"Well, I have kept my promise," Henley said. "I am not sure that I knowed just precisely what I was doing when I made it, but I've kept it. As for attending his—his funeral services at such a late day, that is another thing. I don't see how you could expect it."

"You don't?" she flared up. "Will you tell me if there would be anything to be ashamed of in your being there? Would a divine service of that sort disgrace you? Would it besmirch your character?"

"No, and nobody said it would," Henley managed to fish from his addled brain. "But I simply thought, somehow, that it would look better for me to be out of the way. Funerals and the like are generally attended by mourners, and, well, where would I come in? I reckon my proper seat would be with you and the—the rest of the family on the front bench, if it was anywhere. It would look funny for me just to be a looker-on from the back part of the house, and I'd feel like a dern fool in front. A dern fool—you may not know what that is from experience, but you ought to from observation; you've had one under your eye for some time."

"Well, you simply don't approve of it," the woman returned, resentfully. "You can set there, blessed with good health and life, and plenty to eat and wear, and actually begrudge the little mite of respect that is paid to the helpless dead. In being overpersuaded and marrying you I was untrue to him and his memory, and now you make it worse by opposing a simple little ordinance that is due every person on earth, high or low."

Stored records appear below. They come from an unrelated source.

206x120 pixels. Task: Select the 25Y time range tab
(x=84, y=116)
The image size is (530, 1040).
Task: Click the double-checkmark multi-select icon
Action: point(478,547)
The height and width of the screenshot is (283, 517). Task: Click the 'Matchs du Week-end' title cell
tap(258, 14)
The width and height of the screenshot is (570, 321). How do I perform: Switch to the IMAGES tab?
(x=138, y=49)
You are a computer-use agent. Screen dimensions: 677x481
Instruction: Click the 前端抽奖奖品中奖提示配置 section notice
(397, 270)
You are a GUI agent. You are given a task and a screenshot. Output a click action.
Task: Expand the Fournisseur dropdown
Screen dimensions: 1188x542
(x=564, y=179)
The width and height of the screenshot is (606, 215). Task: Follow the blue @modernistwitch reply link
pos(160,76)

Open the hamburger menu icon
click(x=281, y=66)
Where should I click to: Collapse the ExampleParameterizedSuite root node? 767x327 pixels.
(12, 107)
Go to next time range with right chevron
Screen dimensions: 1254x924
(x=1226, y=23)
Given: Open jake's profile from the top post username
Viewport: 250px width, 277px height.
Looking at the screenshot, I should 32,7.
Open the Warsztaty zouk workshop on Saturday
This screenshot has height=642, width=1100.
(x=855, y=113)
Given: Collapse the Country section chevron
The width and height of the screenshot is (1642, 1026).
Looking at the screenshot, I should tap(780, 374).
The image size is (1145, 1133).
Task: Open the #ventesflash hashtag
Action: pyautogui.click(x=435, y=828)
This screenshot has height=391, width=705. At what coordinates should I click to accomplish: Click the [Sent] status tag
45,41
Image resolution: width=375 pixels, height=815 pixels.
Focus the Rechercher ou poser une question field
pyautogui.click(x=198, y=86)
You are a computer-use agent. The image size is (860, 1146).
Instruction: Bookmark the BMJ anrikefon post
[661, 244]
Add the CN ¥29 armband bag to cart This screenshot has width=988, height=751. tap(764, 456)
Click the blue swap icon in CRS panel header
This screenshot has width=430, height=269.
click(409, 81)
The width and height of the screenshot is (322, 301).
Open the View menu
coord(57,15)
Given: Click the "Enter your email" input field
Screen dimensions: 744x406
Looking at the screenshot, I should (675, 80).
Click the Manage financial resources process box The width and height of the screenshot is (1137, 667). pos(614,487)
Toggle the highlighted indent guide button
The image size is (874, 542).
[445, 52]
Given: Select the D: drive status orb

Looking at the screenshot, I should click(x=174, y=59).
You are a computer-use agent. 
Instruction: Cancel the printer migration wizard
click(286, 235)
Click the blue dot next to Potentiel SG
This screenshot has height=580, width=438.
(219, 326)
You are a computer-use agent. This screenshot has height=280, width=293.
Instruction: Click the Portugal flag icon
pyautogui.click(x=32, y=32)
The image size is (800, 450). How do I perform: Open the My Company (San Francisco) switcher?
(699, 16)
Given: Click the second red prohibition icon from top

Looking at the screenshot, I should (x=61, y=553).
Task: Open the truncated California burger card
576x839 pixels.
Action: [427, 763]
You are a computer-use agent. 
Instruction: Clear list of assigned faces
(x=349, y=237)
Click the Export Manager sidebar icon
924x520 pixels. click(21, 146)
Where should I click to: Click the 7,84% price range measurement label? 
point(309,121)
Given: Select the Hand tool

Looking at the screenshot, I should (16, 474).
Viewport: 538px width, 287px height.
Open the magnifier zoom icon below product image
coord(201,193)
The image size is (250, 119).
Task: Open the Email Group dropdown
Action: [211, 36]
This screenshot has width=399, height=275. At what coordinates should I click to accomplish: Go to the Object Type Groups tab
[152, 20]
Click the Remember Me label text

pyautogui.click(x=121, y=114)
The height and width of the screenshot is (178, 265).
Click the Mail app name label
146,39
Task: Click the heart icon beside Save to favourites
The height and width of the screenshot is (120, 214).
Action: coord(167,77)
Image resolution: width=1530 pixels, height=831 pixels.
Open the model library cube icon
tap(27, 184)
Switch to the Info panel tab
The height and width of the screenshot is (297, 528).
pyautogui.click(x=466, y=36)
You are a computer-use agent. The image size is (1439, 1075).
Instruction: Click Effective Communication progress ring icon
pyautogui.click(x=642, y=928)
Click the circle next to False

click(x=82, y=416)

"It ought to have been done earlier, and before I got—got mixed up in it, if it was done at all," Henley said, trying to speak mildly and, even, pacifically.

"I know that now," Mrs. Henley said, in a tone of such deep self-reproach that her stare softened and wavered; "but it wasn't thought of. I never knew it was the style till this man come along and told me; but that is no reason I shouldn't make amends, late as it is. It is all the better proof that Dick is remembered. But you can go to Texas." The stare hardened and became fixed again. "Folks will say you are jealous and mean, and that I was an unfaithful fool for listening to you, but I will have to stand it."

"Well, I'll simply be obliged to be away," Henley said, doggedly. "The business won't be put off, and—and—"

"And you are a heartless brute!" the gaunt woman cried, as she whirled from him and strode into the house.

A few minutes later there emerged from the near-by door of the kitchen the real instigator of the present dispute. He trudged across the passage, drawn down on one side by the weight of a dripping swill-pail which he was taking to the pigpen, descended the short flight of steps, and turned back toward Henley. He stood for a moment hesitatingly, the pail wiping its dripping exterior against his baggy jean trousers. Then he said: "I've got a thing or two to say to you, Alf, if you will oblige me by steppin' down to my pen so I can stop that hog's squealin' long enough to hear myself talk. One at a time, I say, an' let it be me."

"By all means," Henley answered, ambiguously, and he joined Wrinkle on the grass and they walked down the path together to the pigpen in a corner of the rail-fenced cow-lot.